自分の給料の低さに思い悩んでいる。今年35歳、手取り21万円。東京 築地の出版社で派遣社員をしていた頃の方が年収が多いではないか。しかも、あの頃は本好き、仕事好きで、刺激的な同僚が社内、社外にごろごろいた。私と同じ流れ者でありながら、彼/彼女たちは自分の関心と社会(会社)の関心を巧みに組み合わせながら、他人に余計な干渉をすることなく、自分の仕事を精力的にこなしていた。——回顧はここまでにしておこう。愚痴っぽくなってきた。
未来の話をしたい。私には次の選択肢がある。
- 今の会社に勤める。1年後、介護福祉士の資格を取得する。
- 転職する。障害者の就労支援に携わる。
- 転職する。ただし、介護福祉士の資格を取得するまで待つ。
- 転職する。ただし、社会福祉士の資格を取得するまで待つ。
- 収入と名声ほしさに文筆に手を染める。副業として、本業の勤め先の確定申告に記載する。
- 収入と名声ほしさに文筆に手を染める。個人事業主として開業する。
- 株に手を出す。
ナッシュ均衡、あるいはパレート最適を探りたいところだが、ゲーム理論に対する理解が未熟なので、もう少し素朴に考えたい。

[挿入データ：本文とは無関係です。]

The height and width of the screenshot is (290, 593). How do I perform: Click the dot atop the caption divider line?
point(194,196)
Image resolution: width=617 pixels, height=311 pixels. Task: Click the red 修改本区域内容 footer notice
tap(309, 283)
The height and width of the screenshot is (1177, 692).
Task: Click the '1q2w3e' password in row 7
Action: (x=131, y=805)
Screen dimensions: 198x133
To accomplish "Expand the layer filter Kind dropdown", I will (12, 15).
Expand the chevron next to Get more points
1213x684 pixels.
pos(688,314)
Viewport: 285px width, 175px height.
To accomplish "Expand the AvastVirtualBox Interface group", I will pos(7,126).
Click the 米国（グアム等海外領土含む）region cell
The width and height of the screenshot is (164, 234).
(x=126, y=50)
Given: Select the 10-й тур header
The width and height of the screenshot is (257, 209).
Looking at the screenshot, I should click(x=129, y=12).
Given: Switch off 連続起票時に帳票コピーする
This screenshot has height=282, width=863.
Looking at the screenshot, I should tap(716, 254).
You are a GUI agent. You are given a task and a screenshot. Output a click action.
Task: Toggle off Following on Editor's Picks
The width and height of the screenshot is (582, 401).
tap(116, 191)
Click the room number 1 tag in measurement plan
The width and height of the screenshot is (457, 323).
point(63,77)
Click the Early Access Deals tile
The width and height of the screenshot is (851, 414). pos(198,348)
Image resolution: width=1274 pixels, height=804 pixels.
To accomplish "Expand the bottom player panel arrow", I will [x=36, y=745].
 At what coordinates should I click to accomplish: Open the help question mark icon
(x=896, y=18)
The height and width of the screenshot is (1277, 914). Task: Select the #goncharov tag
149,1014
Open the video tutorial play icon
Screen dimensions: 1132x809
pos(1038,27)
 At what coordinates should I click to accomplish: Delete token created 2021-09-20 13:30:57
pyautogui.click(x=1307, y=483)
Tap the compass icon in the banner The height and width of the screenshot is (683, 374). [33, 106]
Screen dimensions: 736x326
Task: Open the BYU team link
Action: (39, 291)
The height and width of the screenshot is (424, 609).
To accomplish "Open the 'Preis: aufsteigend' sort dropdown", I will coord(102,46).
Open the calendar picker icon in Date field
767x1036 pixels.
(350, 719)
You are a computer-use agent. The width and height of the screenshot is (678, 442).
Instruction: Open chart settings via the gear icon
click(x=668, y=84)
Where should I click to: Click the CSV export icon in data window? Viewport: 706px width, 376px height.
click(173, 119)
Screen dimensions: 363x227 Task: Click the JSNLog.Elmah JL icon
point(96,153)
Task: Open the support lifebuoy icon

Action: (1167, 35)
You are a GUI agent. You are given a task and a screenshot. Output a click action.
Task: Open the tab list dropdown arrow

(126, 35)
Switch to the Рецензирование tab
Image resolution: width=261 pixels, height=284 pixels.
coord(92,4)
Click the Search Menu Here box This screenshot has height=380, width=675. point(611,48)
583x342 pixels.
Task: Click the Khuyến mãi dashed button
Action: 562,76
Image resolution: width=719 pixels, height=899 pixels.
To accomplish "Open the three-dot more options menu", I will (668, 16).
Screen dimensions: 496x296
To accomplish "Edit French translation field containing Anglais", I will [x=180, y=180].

資格を取得する点で言えば、給料は低くても、今の会社に勤め続けるアドバンテージはある。
仕事の内容を老人介護以外にも拡げたいので、
政府と日銀のゼロ金利政策のおかげで、貯蓄をしても、ほとんど利子がつかない。積極的に資産を構築するためには株を購入する必要がある。私の場合、転売して利ザヤで稼ぐよりも、好きな会社、応援したい会社に投資して、僅かな配当金を貰う方が性に合っているのかもしれない。ただ稼ぐために株を購入するのではなく、その会社を深く知りたいから株を購入するのだ。近日、みずほ銀行、みずほ証券に口座を開設するつもりだ。
私の人生のナッシュ均衡はいかに——。